A partir de 1924, le rétablissement de l’ordre économique et politique se révèle désastreux pour le futur Führer. Reconstitué sous sa direction en 1925, le parti se développe cependant dans toute l’Allemagne et les SA recrutent suffisamment pour combattre les milices socialistes et communistes.
Pour l’Allemagne, cinq années furent bonnes (de 1924 à 1928), les seules bonnes années, du reste, que ce pays ait connues entre 1914 et 1949. La terrible inflation de l’après-guerre était jugulée. Les Américains couvraient l’Allemagne d’argent et, à un degré moindre, les banquiers londoniens faisaient de même. L’économie allemande se trouvait en pleine expansion et comme c’est toujours le cas dans ces conditions, les ouvriers ne s’intéressaient guère aux violences révolutionnaires, qu’elles se réclamassent de la droite ou de la gauche. Une couche de la société, pourtant, avait des griefs sérieux : c’était la classe moyenne, dont les économies avaient naguère fondu au soleil de l’inflation. Ce fut de plus en plus sur ces petits bourgeois, plutôt que sur les prolétaires, que Hitler s’appuya pour reconstruire son parti, tâche qui devait être longue et difficile.
Hitler avait tiré certains enseignements du fiasco de 1923. Le plus important était peut-être celui-ci : il ne pouvait pas compter sur la neutralité de l’armée s’il essayait une nouvelle fois de renverser la république par la force. Il devait tenir pour certain qu’elle obéirait au gouvernement légal. De ce fait, il conclut que la voie légale constituait le seul moyen d’accéder au pouvoir et qu’une fois le pouvoir légalement pris l’armée serait aussi fidèle à son gouvernement qu’elle l’était aujourd’hui à celui de la République de Weimar. Mais il fallait d’abord qu’il parvînt au poste de chancelier par les voies et moyens légaux.
Constamment évoquée, la légalité devint donc son mot d’ordre. Il décida d’utiliser le mécanisme démocratique du système qu’il méprisait si profondément, de façon à pouvoir s’assurer le contrôle du système en question avant de le détruire.

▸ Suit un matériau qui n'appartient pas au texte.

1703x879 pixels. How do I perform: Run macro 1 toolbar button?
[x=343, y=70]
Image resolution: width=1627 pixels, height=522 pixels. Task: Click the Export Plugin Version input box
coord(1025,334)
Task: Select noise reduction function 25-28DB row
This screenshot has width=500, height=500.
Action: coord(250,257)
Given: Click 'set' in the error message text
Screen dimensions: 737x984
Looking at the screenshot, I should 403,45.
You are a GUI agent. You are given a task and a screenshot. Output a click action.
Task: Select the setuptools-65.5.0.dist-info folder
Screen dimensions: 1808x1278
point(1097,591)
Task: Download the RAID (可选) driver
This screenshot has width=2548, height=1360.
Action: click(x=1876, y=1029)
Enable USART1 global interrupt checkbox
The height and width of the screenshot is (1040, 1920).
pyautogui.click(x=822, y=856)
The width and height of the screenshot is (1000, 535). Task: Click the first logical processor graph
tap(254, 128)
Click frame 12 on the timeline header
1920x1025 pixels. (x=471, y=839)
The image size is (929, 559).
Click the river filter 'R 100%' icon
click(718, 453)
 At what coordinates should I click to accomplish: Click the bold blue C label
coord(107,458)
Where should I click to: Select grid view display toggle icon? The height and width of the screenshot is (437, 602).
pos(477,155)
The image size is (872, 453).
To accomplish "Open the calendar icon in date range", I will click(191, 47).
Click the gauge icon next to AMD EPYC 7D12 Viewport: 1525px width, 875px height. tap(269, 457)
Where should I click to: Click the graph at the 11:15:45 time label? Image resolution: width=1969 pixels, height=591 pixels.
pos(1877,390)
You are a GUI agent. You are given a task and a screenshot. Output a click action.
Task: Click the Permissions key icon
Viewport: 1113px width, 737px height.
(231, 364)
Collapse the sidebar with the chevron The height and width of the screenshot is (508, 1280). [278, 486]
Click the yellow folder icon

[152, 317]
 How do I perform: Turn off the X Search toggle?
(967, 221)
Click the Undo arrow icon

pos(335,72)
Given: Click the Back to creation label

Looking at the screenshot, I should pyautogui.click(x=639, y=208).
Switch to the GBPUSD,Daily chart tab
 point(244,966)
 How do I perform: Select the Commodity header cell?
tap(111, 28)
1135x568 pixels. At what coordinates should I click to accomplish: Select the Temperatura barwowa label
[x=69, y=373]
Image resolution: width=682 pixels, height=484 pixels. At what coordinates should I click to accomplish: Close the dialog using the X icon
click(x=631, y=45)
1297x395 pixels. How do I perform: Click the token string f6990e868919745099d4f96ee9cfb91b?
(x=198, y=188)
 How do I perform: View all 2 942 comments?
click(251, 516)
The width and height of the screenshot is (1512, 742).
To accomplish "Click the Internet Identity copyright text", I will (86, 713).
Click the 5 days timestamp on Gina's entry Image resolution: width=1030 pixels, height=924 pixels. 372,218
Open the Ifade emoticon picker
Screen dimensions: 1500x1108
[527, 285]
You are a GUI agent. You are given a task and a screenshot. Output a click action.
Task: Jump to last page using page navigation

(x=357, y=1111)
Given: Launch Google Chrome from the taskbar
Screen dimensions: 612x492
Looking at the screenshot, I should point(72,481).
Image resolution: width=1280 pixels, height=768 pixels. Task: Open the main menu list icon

A cette fin, il devait créer un parti de masse, présenter des candidats aux élections et gagner des sièges au Reichstag. Pour s’assurer un support de masse, pour mener des campagnes électorales répétées, il avait besoin d’argent. Il commença donc à flatter les riches en insistant de plus en plus sur son anticommunisme, tandis que ses S.A. s’assuraient le contrôle des rues. Théoriquement, le nazisme était un parti politique légal ; en pratique, il utilisait la violence verbale et corporelle.
Le parti nazi se reconstitua lentement. Il comptait 27 000 membres en 1925, 108 000 en 1928 ; aux élections de cette même année, il obtint 800 000 voix sur 31 000 000 de votants. Le parti eut 12 sièges sur les 491 que comptait le Reichstag. En 1929, il doubla presque ses effectifs (178 000 adhérents). Cette année-là, le destin donna à Hitler le coup de main dont il avait besoin et qu’il espérait. Les cours s’effondrèrent à Wall Street. C’était le début de la crise.
L’artificielle prospérité allemande, qui dépendait essentiellement des crédits américains, disparut du jour au lendemain, emportée comme fétu de paille par l’ouragan économique qui dévastait la planète. En Allemagne, il y eut bientôt des millions de chômeurs ; le système ne put pallier la détérioration de la situation, dont les deux bénéficiaires furent les partis communiste et nazi, prêts tous les deux à l’action.